When you reach the line with "Instruction: Click the Comptabiliser button" in the records below, begin transcribing exactly and continue up to and including the line with "Task: Click the Kyleen Brady player cell", leaving out every picture.

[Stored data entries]
((
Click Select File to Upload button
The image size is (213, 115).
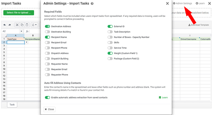(19, 13)
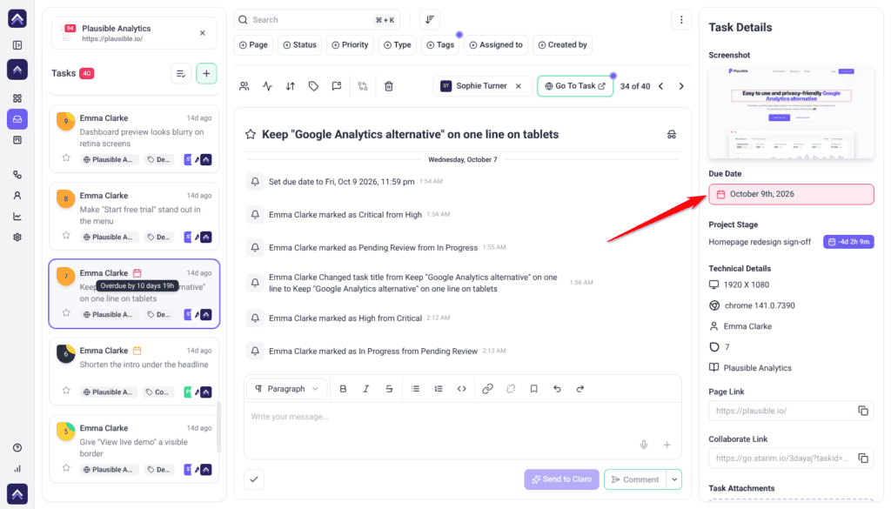Insert link using the editor link icon

[487, 389]
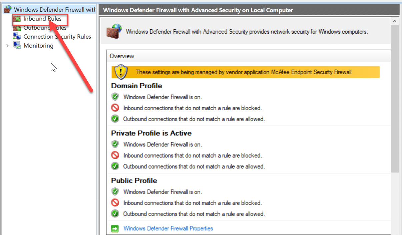Click the McAfee managed settings notice

[244, 72]
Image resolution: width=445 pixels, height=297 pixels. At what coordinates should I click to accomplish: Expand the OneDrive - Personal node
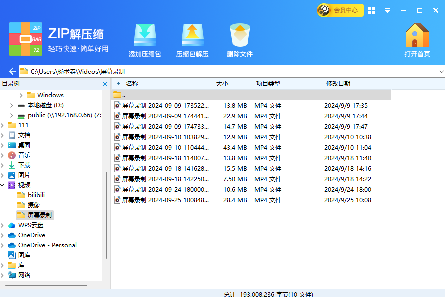(3, 246)
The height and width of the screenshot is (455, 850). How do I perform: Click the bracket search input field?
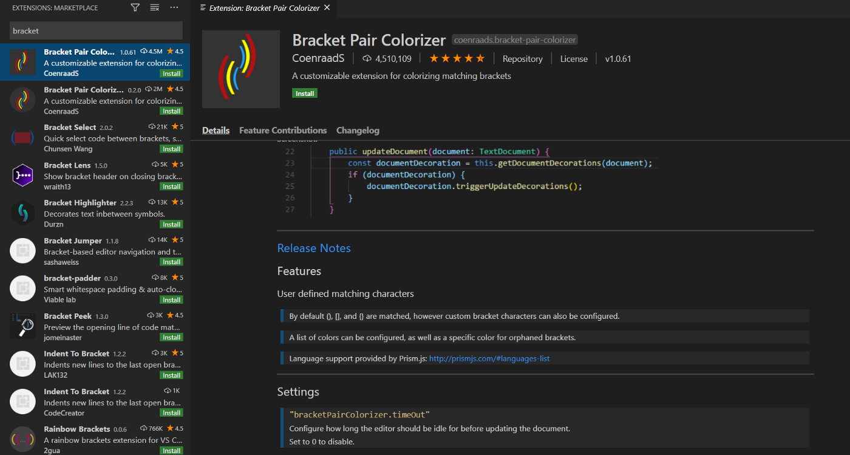[x=96, y=30]
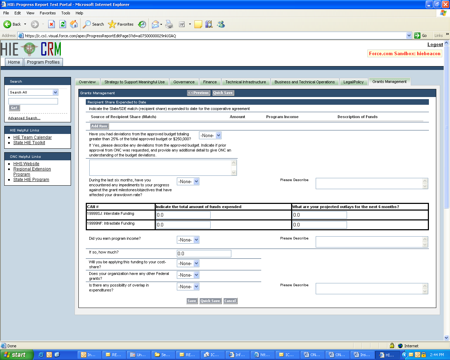Open the Search All dropdown

pos(33,92)

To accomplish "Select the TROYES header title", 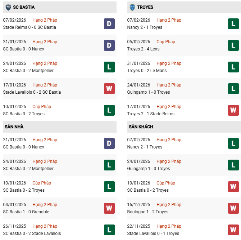I will click(145, 7).
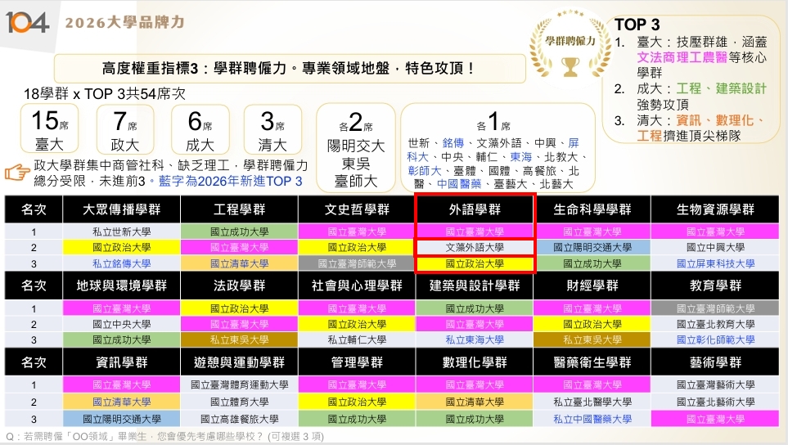788x445 pixels.
Task: Click the 高度權重指標3 headline banner
Action: pyautogui.click(x=290, y=69)
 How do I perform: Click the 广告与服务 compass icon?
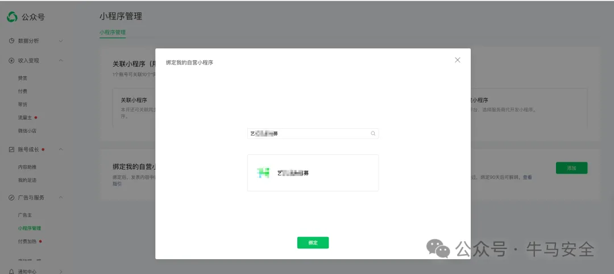(11, 198)
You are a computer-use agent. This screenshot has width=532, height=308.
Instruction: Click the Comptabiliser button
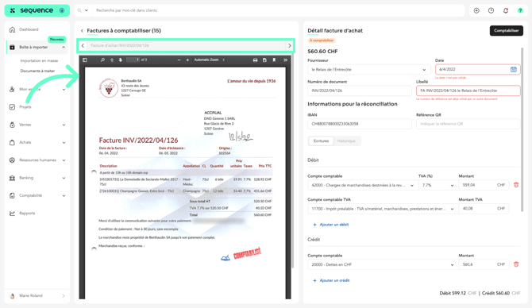(507, 30)
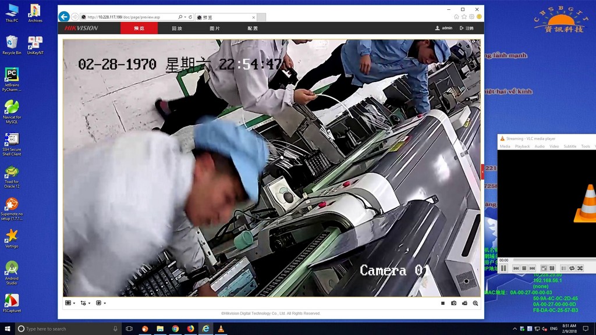Expand the window division layout dropdown

70,303
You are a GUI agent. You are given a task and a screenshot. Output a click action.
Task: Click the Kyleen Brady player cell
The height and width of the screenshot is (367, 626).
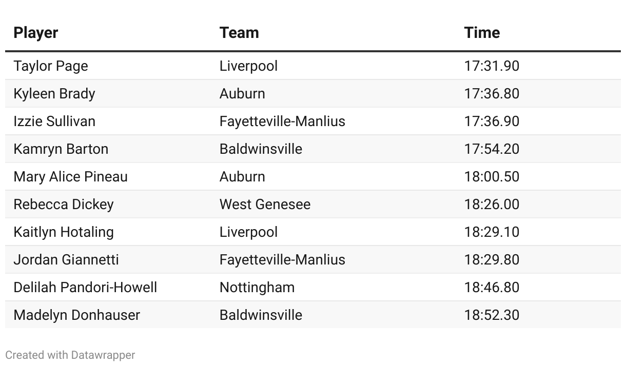click(54, 94)
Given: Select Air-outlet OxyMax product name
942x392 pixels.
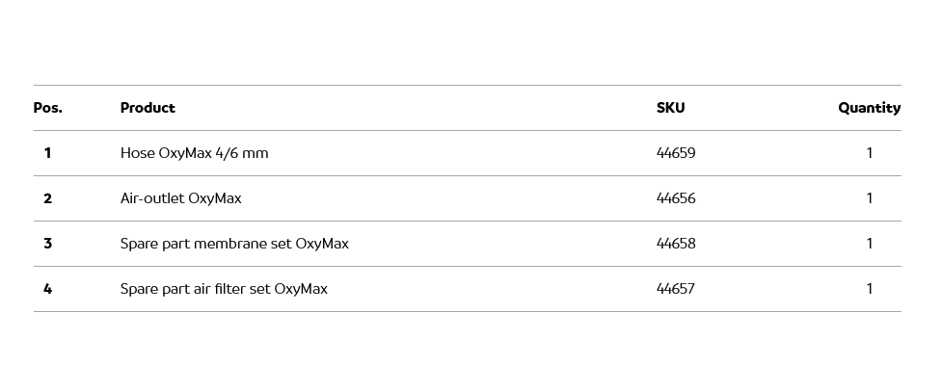Looking at the screenshot, I should [x=180, y=198].
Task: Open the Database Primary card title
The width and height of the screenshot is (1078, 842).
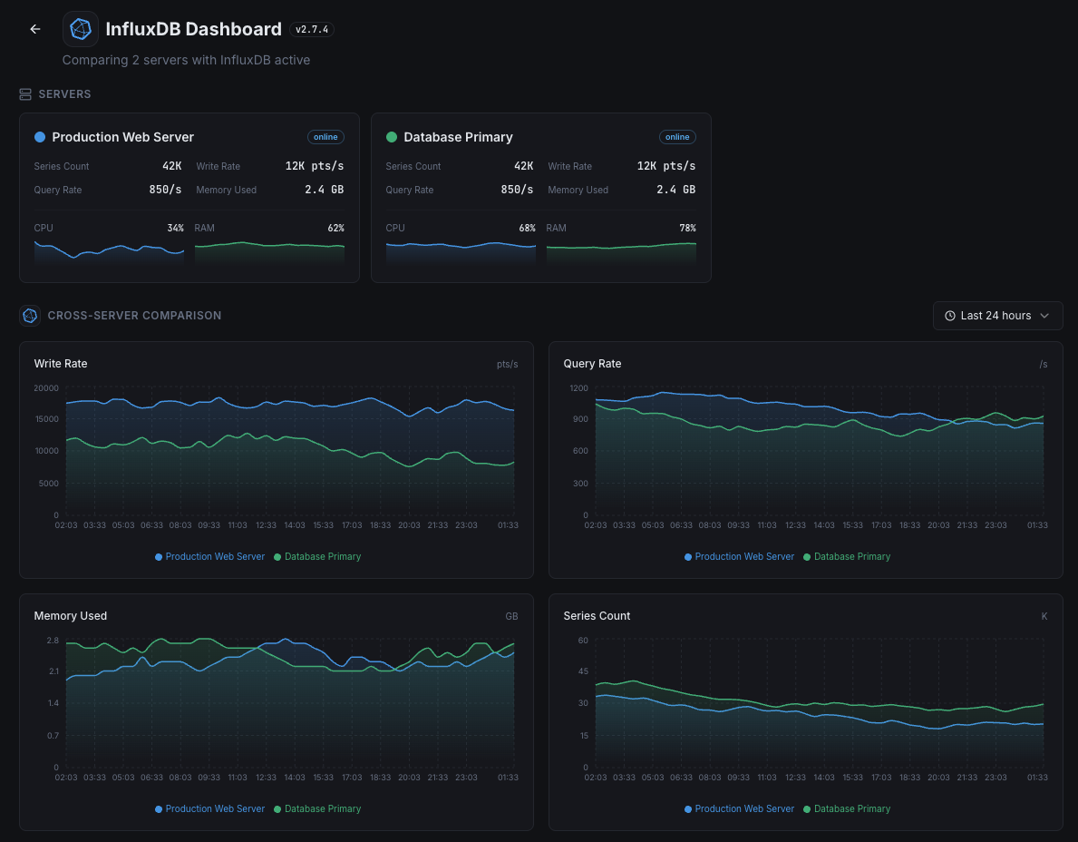Action: [458, 137]
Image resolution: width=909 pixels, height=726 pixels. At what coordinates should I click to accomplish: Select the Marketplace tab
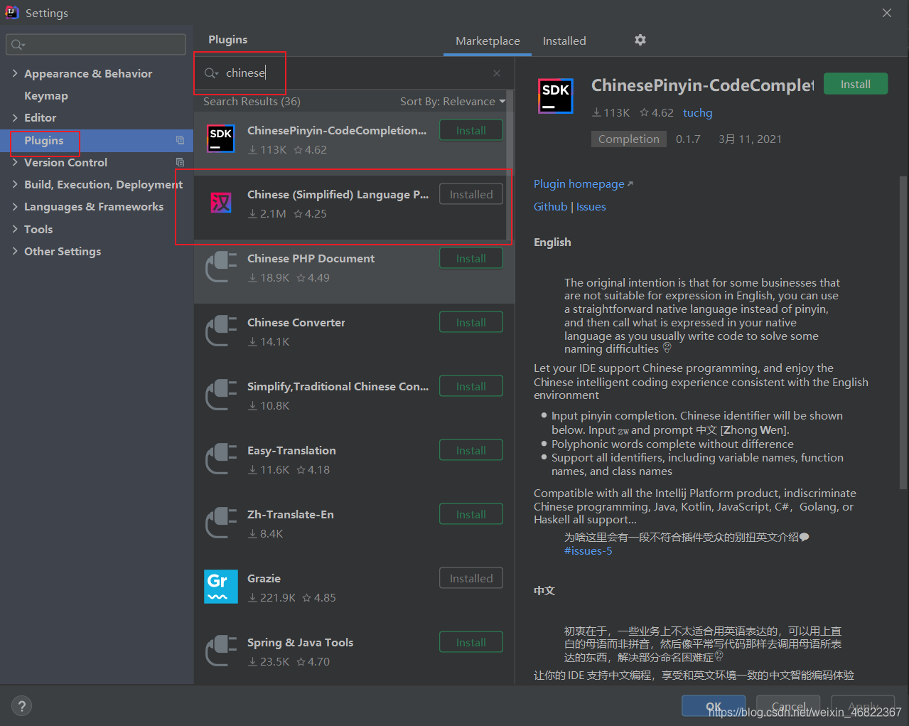488,41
))
COMPLETED EXERCISE
Instruction: Click the Comptabiliser button
(507, 30)
Expand the window division layout dropdown

70,303
You are a GUI agent. You are given a task and a screenshot. Output a click action.
Task: Click the Kyleen Brady player cell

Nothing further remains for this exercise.